- Born: 1942 (age 83–84) Dhaka, British India
- Citizenship: American
- Education: Calcutta University: TIFR, India; University of Sheffield, United Solar, MI, USA
- Occupations: Semiconductor, photovoltaics, solar architecture
- Known for: Invention of high quality amorphous silicon

= Subhendu Guha =

Indian scientist and solar cell inventor

Subhendu Guha (born 1942 in Dhaka) is an Indian scientist in the field of photovoltaics.

== Early life and career ==
Subhendu Guha was born in 1942 in Dhaka. Subhendu studied at Presidency College, Kolkata, and obtained his M.Tech. and PhD from the University of Calcutta.

Subhendu developed a new process for making Amorphous silicon in 1979 after he joined Tata Institute of Fundamental Research, Mumbai in 1968.

In 1991, he led a team of scientists at United Solar that made innovations to achieve efficiency solar cells and modules using Thin-film solar cell silicon and also the invention of flexible solar roofing shingles.

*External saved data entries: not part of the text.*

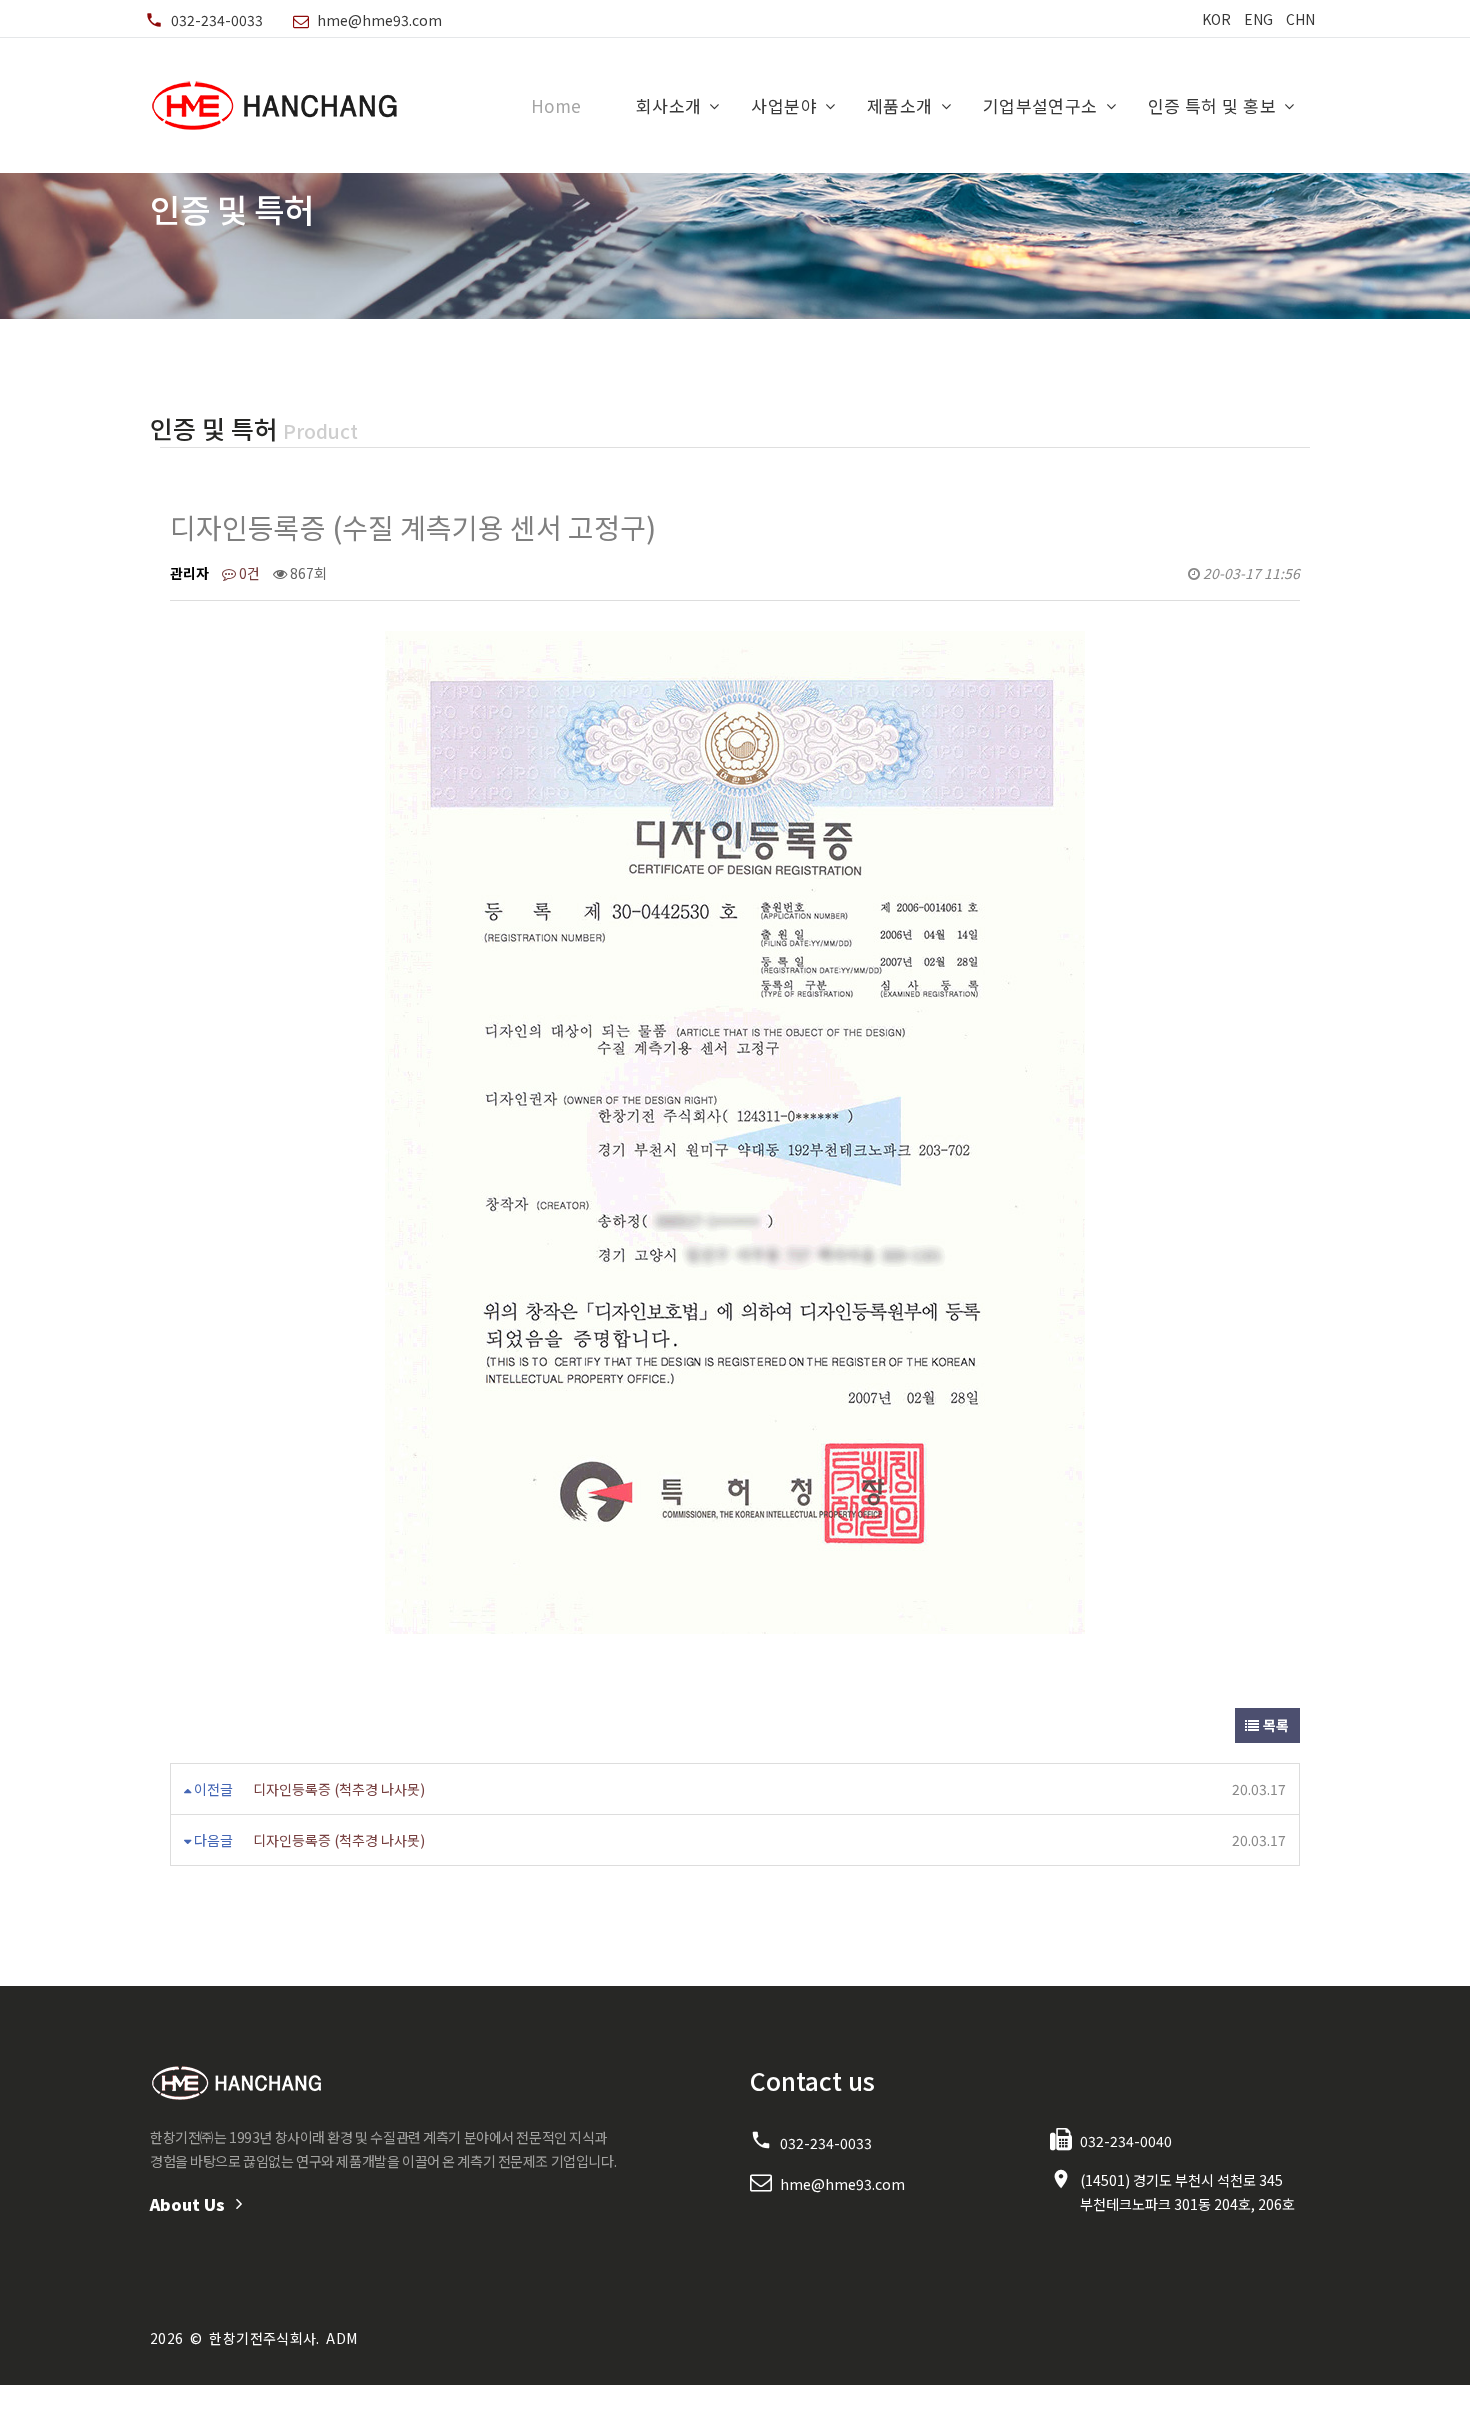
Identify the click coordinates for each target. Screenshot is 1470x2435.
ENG (1258, 19)
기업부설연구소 (1040, 105)
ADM (341, 2338)
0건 (248, 573)
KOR (1216, 19)
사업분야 (784, 105)
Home (556, 105)
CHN (1300, 19)
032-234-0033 (217, 20)
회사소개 (669, 105)
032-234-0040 (1126, 2141)
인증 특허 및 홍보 (1212, 105)
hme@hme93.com (379, 20)
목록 (1274, 1725)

In 2006, when Subhendu was President of United Solar, he discussed solar technology with President George W. Bush during the president's visit to United Solar. He has also served as a panelist on the US Senate committee on energy and natural resources.

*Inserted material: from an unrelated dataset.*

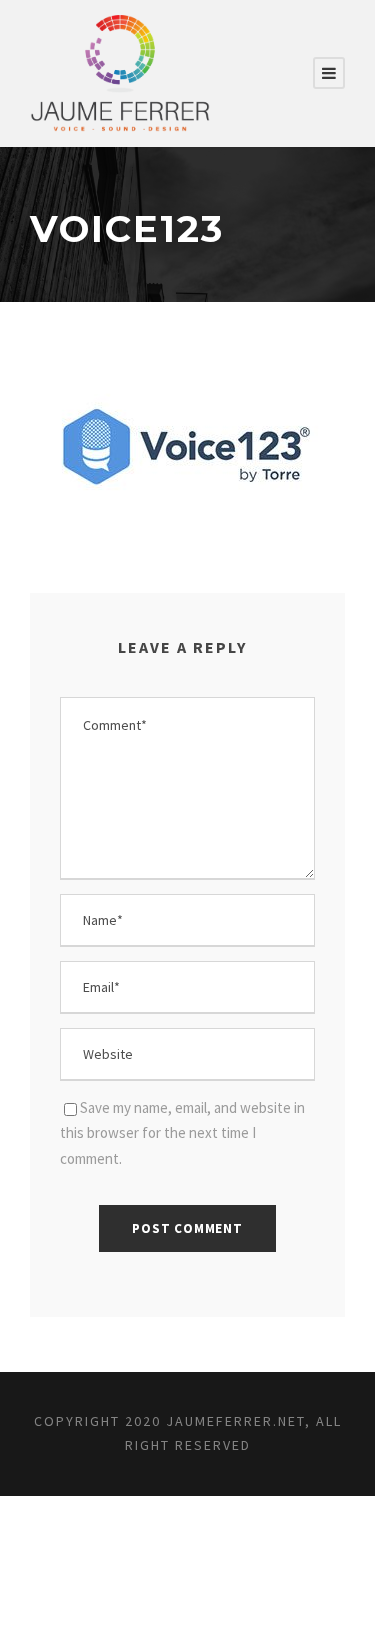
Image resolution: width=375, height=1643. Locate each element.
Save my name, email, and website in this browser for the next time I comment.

== Awards and recognition ==
Subhendu is a recipient of the Bright Light Award from the US Department of Energy, and the PVSEC 2009 award for outstanding contribution to science and technology of photovoltaic.

He also received the World Technology Award and the Best of the Best Award from ABP Ananda for his contribution to science.

== Selected publications ==
- Backreflector morphology effects and thermodynamic light-trapping in thin-film silicon solar cells.
- High efficiency multi-junction thin film silicon cells incorporating nanocrystalline silicon.